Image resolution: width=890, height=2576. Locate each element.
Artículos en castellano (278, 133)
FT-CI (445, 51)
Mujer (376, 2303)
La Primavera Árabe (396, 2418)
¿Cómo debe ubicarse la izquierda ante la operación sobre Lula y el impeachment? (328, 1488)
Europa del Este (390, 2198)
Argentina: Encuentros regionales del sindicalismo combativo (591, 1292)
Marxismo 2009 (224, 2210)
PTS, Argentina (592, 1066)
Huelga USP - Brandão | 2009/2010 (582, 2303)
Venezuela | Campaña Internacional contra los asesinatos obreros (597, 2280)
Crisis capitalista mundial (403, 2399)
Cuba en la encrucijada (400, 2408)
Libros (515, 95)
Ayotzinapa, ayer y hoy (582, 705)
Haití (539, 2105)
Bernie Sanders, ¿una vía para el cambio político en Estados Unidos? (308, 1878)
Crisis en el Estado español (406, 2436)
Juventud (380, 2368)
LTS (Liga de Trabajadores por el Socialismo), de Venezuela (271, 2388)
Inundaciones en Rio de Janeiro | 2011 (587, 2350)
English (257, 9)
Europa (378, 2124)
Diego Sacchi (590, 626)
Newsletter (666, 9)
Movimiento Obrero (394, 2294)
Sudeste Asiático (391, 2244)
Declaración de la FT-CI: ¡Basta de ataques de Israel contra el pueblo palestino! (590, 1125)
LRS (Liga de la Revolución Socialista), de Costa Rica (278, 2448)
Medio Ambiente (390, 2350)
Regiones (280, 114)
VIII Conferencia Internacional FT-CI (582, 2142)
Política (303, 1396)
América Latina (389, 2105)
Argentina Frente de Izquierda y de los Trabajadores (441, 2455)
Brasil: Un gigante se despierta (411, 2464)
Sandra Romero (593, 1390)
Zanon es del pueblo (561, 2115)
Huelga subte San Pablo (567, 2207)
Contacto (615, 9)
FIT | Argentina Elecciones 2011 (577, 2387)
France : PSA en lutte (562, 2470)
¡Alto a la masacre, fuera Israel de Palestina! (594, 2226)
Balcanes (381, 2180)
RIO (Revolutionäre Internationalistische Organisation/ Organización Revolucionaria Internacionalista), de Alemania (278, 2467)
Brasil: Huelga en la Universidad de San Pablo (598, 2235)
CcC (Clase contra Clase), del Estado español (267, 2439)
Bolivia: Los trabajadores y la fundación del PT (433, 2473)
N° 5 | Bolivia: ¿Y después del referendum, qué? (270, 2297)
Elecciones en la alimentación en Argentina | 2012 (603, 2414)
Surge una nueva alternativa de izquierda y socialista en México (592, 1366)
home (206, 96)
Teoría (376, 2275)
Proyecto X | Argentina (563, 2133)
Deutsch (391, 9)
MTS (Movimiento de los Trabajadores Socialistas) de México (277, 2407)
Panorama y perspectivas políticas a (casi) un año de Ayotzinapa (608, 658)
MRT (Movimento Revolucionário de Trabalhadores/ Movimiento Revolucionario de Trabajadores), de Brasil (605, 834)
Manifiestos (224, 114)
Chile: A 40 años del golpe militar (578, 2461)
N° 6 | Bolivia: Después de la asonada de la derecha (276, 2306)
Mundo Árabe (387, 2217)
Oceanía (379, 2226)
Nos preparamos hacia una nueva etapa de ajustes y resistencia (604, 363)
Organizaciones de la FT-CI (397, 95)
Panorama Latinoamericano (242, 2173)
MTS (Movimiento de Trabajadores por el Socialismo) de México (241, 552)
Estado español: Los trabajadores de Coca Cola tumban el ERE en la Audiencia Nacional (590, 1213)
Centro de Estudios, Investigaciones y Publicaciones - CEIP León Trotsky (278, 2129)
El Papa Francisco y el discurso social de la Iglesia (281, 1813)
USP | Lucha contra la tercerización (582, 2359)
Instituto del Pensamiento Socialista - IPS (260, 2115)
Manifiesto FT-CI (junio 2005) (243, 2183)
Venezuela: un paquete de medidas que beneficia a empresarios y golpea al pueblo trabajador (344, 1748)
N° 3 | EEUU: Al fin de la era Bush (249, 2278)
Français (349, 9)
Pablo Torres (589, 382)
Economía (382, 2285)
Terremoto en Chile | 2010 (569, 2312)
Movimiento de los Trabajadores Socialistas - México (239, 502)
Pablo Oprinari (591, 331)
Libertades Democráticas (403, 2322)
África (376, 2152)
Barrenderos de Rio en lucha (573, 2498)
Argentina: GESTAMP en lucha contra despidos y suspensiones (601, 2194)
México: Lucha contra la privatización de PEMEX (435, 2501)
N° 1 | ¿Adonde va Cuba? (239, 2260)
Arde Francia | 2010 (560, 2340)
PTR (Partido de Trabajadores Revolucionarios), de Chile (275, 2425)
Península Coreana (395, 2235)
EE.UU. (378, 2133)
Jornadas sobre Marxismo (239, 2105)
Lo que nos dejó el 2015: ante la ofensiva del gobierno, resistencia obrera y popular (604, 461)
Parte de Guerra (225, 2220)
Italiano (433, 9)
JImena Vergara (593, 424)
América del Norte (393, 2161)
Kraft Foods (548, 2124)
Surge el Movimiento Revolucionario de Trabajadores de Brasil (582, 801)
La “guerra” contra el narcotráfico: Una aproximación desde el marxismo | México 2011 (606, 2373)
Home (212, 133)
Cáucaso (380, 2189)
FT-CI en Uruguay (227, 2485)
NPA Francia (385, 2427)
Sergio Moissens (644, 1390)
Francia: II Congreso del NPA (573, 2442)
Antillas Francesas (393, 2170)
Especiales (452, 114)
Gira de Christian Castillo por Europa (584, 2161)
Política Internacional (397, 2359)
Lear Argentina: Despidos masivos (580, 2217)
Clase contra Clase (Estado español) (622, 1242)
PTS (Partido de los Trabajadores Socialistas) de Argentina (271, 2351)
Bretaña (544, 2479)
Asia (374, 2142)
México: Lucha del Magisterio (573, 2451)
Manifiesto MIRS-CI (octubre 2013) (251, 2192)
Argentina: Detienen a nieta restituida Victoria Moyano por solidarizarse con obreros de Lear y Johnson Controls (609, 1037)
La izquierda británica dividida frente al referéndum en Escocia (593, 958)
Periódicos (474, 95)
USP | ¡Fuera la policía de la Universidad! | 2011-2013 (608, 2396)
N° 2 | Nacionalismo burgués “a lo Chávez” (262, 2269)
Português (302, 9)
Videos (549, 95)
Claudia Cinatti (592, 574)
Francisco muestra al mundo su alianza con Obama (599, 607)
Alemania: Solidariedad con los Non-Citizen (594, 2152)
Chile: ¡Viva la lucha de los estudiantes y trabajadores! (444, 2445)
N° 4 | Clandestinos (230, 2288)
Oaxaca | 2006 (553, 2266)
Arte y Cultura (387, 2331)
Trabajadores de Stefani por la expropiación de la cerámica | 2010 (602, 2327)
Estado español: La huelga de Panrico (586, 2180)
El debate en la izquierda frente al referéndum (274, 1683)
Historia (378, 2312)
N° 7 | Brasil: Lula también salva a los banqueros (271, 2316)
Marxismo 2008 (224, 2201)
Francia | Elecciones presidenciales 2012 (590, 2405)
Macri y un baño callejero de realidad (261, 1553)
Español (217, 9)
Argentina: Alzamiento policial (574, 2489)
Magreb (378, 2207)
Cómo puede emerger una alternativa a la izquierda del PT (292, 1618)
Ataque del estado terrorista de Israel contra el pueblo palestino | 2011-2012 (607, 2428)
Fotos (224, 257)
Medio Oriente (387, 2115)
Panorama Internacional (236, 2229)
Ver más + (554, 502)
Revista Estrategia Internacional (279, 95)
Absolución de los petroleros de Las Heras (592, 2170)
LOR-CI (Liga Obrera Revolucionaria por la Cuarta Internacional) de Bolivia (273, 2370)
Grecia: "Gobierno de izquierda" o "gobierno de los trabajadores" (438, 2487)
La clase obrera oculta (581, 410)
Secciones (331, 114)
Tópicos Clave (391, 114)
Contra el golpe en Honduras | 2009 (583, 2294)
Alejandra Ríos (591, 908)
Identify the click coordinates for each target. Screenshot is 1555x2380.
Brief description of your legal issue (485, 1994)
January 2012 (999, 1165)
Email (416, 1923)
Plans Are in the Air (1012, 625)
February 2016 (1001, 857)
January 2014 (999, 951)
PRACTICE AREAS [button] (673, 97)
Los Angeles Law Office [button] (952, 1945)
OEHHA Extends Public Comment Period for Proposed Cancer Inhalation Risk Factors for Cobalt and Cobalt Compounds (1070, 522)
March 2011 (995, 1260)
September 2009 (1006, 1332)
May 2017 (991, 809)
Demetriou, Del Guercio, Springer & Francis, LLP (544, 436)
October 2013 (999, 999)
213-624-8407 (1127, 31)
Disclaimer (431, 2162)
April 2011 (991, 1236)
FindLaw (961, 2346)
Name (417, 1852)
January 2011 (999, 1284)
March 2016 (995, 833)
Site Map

------------------------------------

> What the task asks
Of the entries above, repeat exactly the lines between the line with "FT-CI (445, 51)" and the line with "RIO (Revolutionäre Internationalistische", inclusive, and no others.

> Answer section
FT-CI (445, 51)
Mujer (376, 2303)
La Primavera Árabe (396, 2418)
¿Cómo debe ubicarse la izquierda ante la operación sobre Lula y el impeachment? (328, 1488)
Europa del Este (390, 2198)
Argentina: Encuentros regionales del sindicalismo combativo (591, 1292)
Marxismo 2009 (224, 2210)
PTS, Argentina (592, 1066)
Huelga USP - Brandão | 2009/2010 (582, 2303)
Venezuela | Campaña Internacional contra los asesinatos obreros (597, 2280)
Crisis capitalista mundial (403, 2399)
Cuba en la encrucijada (400, 2408)
Libros (515, 95)
Ayotzinapa, ayer y hoy (582, 705)
Haití (539, 2105)
Bernie Sanders, ¿una vía para el cambio político en Estados Unidos? (308, 1878)
Crisis en el Estado español (406, 2436)
Juventud (380, 2368)
LTS (Liga de Trabajadores por el Socialismo), de Venezuela (271, 2388)
Inundaciones en Rio de Janeiro | 2011 (587, 2350)
English (257, 9)
Europa (378, 2124)
Diego Sacchi (590, 626)
Newsletter (666, 9)
Movimiento Obrero (394, 2294)
Sudeste Asiático (391, 2244)
Declaración de la FT-CI: ¡Basta de ataques de Israel contra el pueblo palestino! (590, 1125)
LRS (Liga de la Revolución Socialista), de Costa Rica (278, 2448)
Medio Ambiente (390, 2350)
Regiones (280, 114)
VIII Conferencia Internacional FT-CI (582, 2142)
Política (303, 1396)
América Latina (389, 2105)
Argentina Frente de Izquierda y de los Trabajadores (441, 2455)
Brasil: Un gigante se despierta (411, 2464)
Sandra Romero (593, 1390)
Zanon es del pueblo (561, 2115)
Huelga subte San Pablo (567, 2207)
Contacto (615, 9)
FIT | Argentina Elecciones 2011 (577, 2387)
France : PSA en lutte (562, 2470)
¡Alto a la masacre, fuera Israel de Palestina! (594, 2226)
Balcanes (381, 2180)
RIO (Revolutionäre Internationalistische Organisation/ Organización Revolucionaria Internacionalista), de Alemania (278, 2467)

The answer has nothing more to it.